> _Problem details_
Scan the material for the word "computer", and copy each line where it shows up.

___ Dataset excerpts ___

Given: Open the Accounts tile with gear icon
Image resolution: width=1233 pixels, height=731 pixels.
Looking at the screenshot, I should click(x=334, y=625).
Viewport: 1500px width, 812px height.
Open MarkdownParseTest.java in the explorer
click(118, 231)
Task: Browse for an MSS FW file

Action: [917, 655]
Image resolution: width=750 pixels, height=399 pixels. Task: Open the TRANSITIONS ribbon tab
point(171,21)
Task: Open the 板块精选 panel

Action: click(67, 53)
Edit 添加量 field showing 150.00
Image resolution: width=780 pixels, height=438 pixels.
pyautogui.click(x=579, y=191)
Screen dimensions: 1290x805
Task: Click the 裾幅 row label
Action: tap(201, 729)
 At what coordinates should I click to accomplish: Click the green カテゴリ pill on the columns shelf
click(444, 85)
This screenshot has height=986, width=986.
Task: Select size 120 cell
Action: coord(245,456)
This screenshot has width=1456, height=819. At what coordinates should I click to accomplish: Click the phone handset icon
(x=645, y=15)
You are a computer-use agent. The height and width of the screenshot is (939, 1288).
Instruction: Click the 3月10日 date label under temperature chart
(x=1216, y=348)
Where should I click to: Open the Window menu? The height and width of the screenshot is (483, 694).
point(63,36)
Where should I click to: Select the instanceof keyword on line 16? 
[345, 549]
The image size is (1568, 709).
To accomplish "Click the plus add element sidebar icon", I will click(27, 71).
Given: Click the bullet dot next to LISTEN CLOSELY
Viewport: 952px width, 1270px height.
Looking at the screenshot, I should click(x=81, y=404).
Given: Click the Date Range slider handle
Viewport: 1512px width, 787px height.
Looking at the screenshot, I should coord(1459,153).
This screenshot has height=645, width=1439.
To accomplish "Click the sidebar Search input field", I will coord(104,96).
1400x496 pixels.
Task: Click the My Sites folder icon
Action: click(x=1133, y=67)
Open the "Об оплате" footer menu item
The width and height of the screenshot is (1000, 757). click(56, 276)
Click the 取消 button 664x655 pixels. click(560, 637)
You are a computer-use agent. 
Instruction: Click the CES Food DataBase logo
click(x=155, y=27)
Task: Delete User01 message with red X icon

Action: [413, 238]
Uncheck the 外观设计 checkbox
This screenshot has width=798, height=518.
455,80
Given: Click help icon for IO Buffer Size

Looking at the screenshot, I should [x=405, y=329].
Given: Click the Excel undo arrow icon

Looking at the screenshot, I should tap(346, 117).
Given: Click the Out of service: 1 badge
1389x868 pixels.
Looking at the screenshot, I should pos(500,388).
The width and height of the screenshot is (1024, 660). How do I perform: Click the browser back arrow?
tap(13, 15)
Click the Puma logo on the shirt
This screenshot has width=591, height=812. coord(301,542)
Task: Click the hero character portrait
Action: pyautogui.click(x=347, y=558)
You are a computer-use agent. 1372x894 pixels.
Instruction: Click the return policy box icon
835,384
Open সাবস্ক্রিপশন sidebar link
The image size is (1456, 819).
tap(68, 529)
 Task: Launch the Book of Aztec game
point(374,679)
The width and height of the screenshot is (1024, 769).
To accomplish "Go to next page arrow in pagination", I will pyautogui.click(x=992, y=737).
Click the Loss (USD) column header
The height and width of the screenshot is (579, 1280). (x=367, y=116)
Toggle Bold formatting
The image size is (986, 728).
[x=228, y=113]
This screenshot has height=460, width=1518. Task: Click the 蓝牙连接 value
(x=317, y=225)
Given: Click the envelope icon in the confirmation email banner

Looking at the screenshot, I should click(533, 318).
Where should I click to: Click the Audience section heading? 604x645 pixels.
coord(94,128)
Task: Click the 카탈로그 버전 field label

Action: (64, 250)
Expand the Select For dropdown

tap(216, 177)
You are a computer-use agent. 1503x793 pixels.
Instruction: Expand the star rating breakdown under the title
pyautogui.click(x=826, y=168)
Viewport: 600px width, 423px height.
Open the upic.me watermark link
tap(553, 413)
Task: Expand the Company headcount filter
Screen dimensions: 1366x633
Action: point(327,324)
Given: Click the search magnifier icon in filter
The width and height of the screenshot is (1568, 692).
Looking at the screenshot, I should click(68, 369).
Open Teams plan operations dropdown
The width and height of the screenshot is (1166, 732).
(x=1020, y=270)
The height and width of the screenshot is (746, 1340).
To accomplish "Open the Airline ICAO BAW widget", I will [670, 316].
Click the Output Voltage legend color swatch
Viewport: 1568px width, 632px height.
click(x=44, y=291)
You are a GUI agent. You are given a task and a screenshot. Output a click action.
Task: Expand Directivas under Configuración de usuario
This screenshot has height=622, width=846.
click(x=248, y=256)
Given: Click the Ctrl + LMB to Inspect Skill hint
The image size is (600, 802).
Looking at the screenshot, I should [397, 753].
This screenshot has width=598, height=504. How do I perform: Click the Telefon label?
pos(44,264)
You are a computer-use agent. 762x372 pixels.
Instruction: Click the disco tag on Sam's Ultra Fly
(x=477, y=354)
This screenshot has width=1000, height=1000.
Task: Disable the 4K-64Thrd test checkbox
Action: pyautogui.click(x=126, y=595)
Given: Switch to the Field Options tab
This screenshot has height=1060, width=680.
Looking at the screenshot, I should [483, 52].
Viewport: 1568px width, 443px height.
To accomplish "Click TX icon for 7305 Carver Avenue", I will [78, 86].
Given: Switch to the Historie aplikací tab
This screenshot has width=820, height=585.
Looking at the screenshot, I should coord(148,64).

___

> _Response for this exercise_
You are a computer-use agent. The height and width of the screenshot is (939, 1288).
You are a computer-use agent. 
You are a computer-use agent. 1372x894 pixels.
You are a computer-use agent. 1503x793 pixels.
You are a computer-use agent. 762x372 pixels.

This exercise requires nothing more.